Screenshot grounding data
==============================
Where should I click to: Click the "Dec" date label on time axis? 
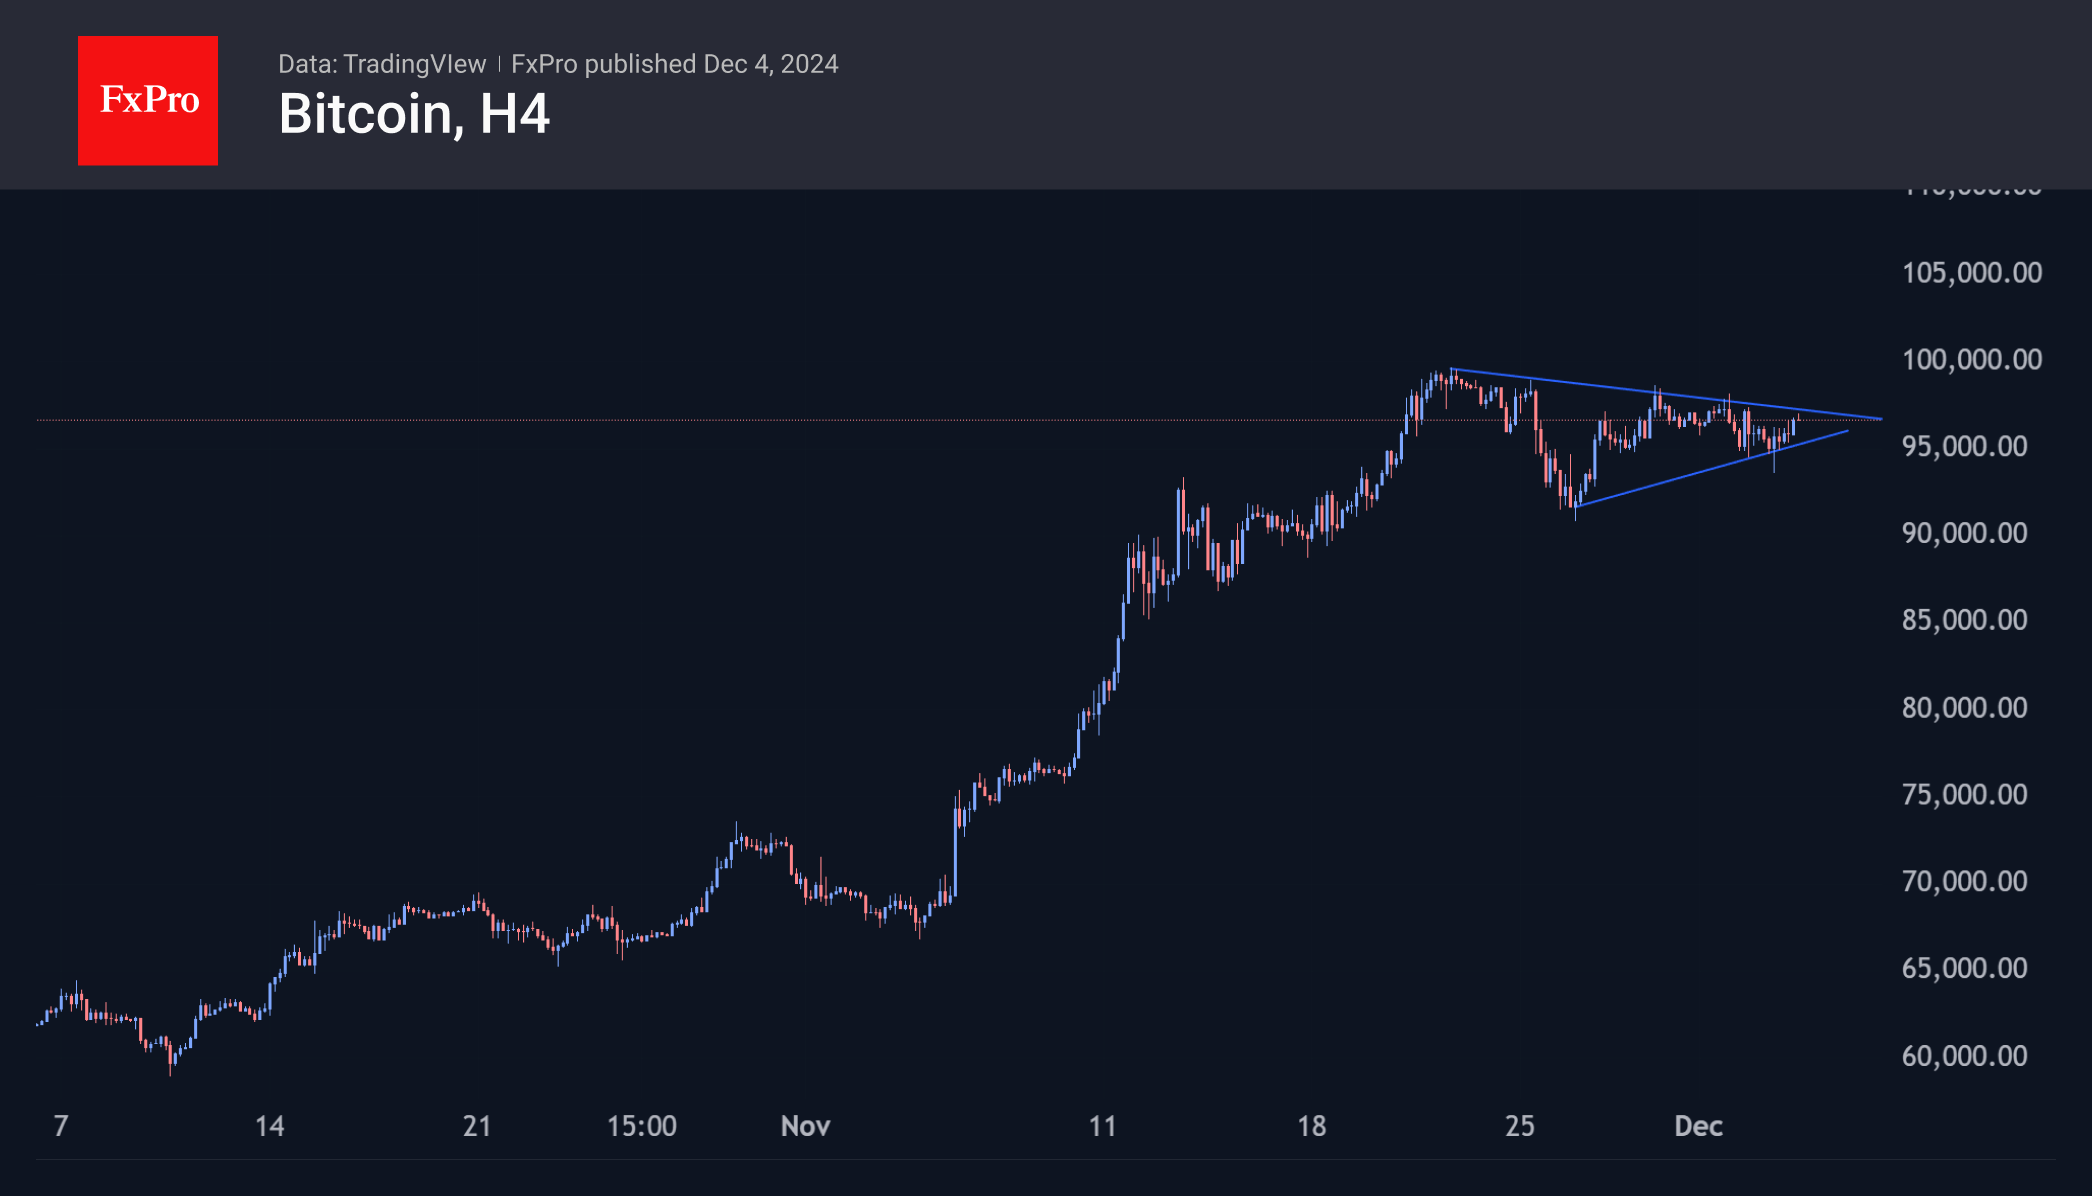[1698, 1127]

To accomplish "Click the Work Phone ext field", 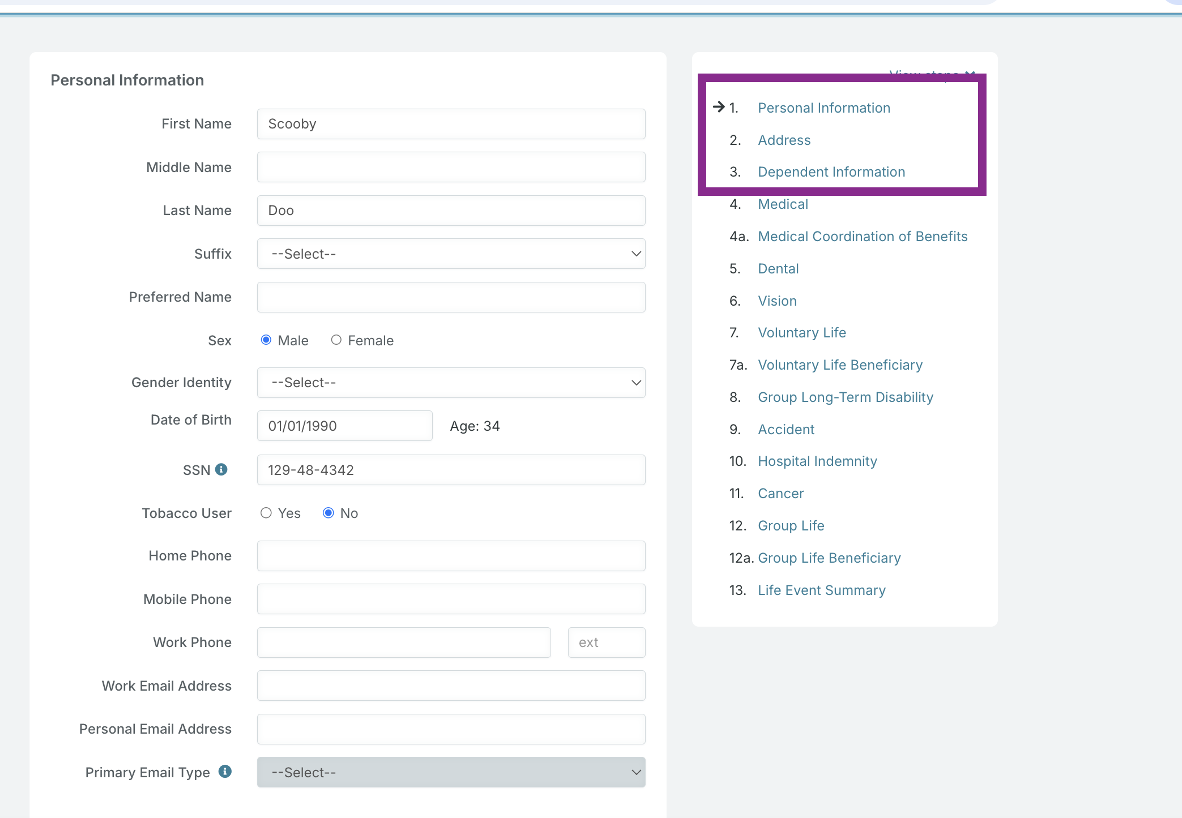I will click(x=606, y=643).
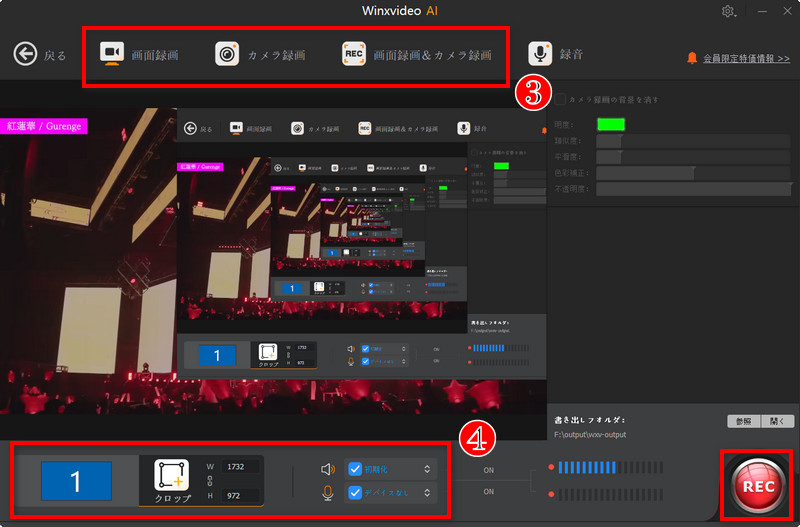
Task: Toggle the system speaker audio checkbox
Action: (x=355, y=469)
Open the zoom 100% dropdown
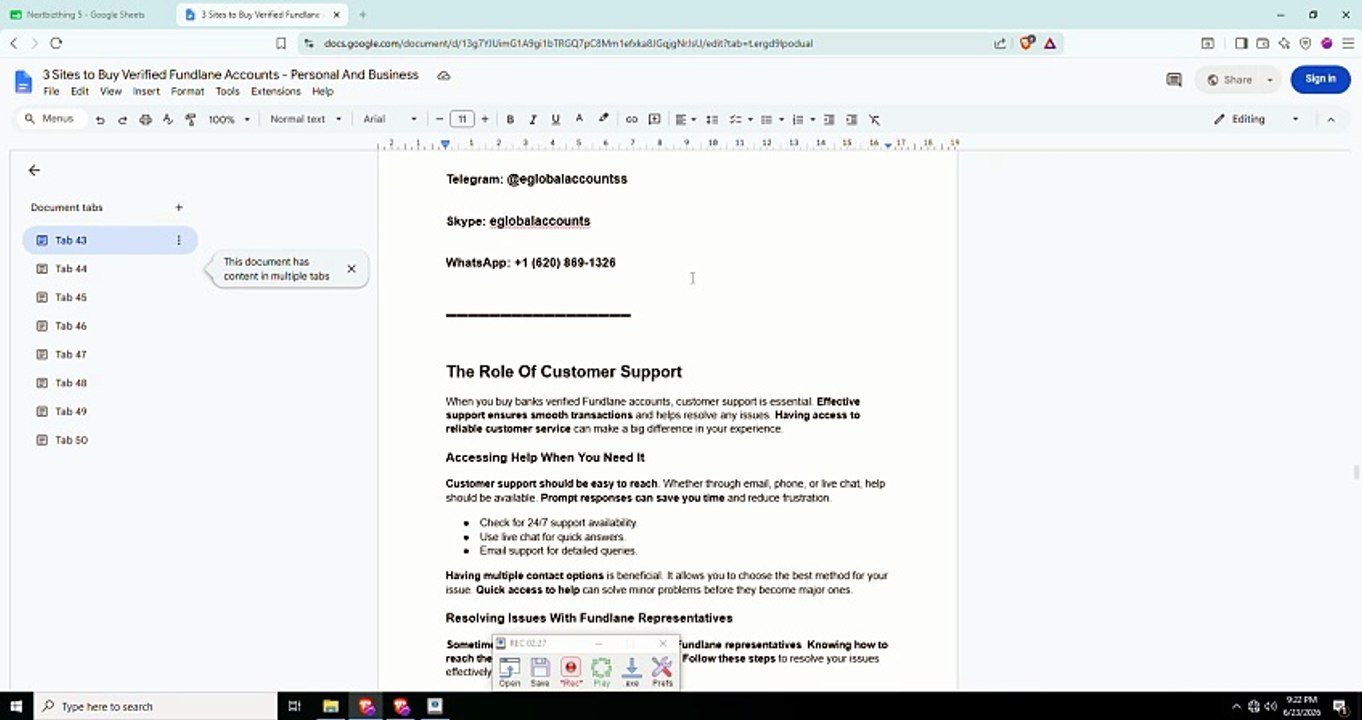Viewport: 1362px width, 720px height. click(x=229, y=119)
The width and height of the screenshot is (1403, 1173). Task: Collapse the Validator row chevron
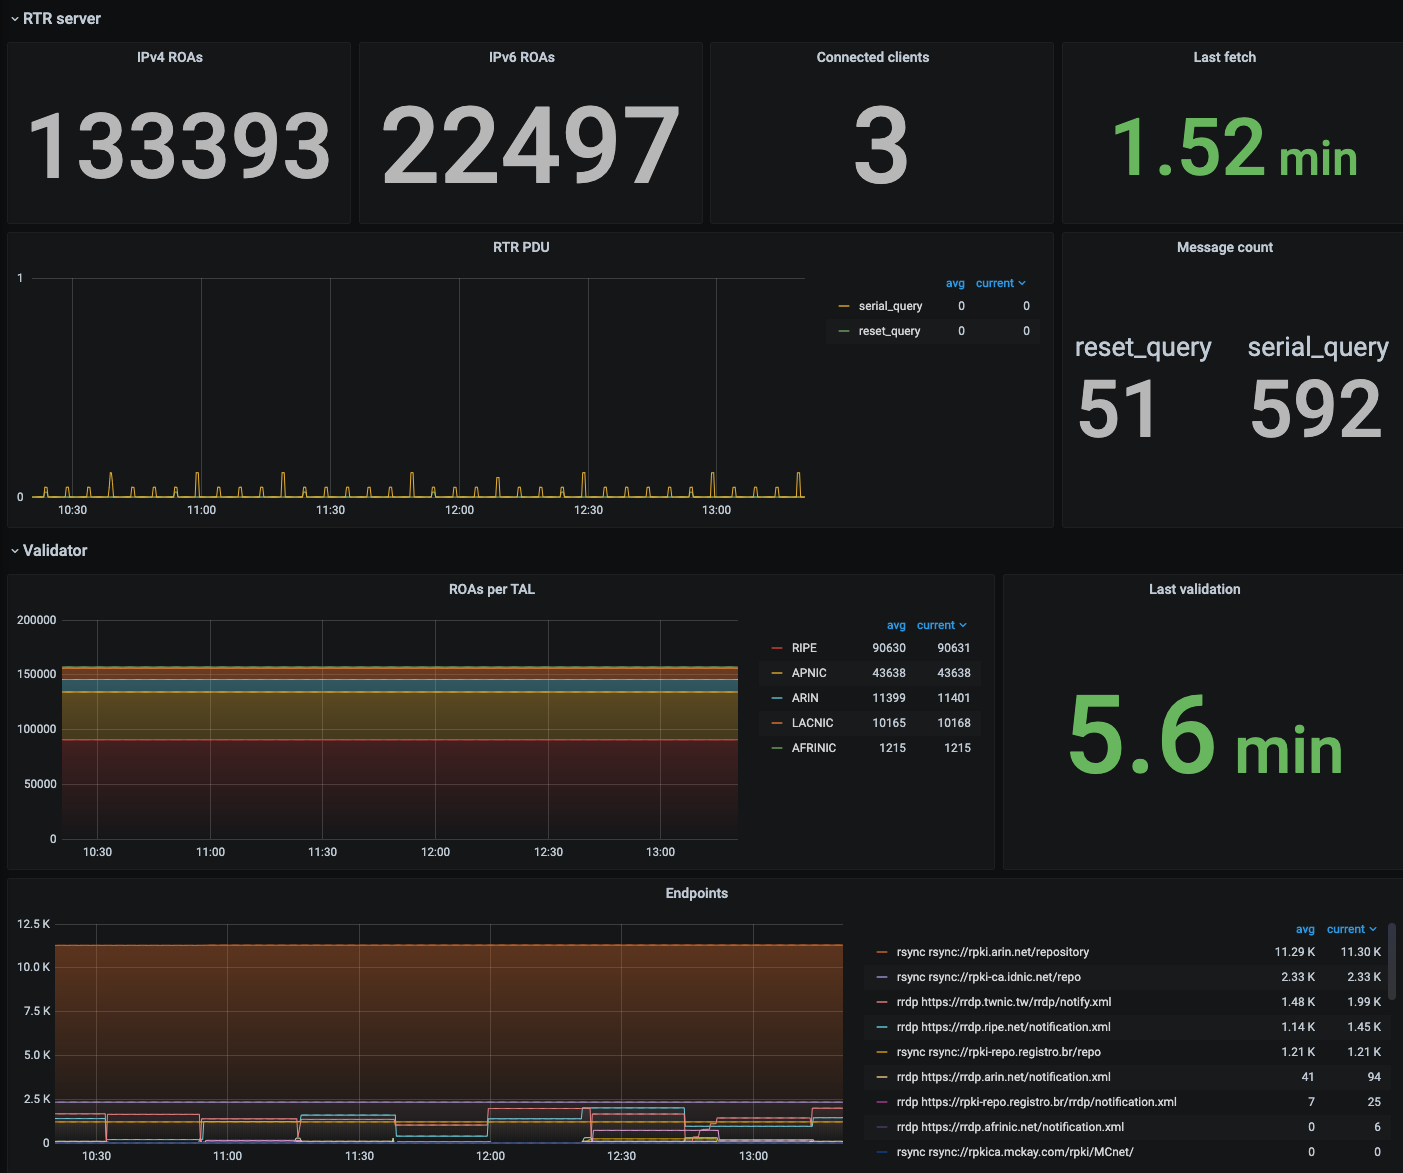click(x=14, y=551)
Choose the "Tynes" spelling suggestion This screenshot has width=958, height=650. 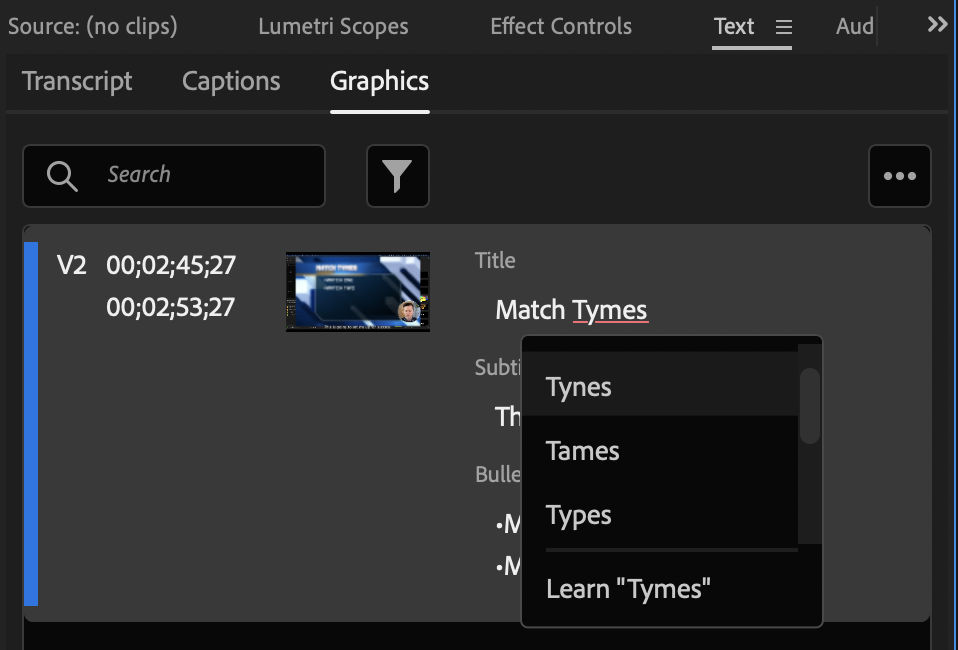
==============================
> _Assignment_: In the data above, the line containing "Open the zoom 100% dropdown" and all lines after it are to be reproduced exactly, leaving out the pictures.

> _Your response_:
Open the zoom 100% dropdown
Viewport: 1362px width, 720px height. click(x=229, y=119)
The width and height of the screenshot is (1403, 1173). Task: Collapse the Validator row chevron
click(x=14, y=551)
Choose the "Tynes" spelling suggestion This screenshot has width=958, height=650. 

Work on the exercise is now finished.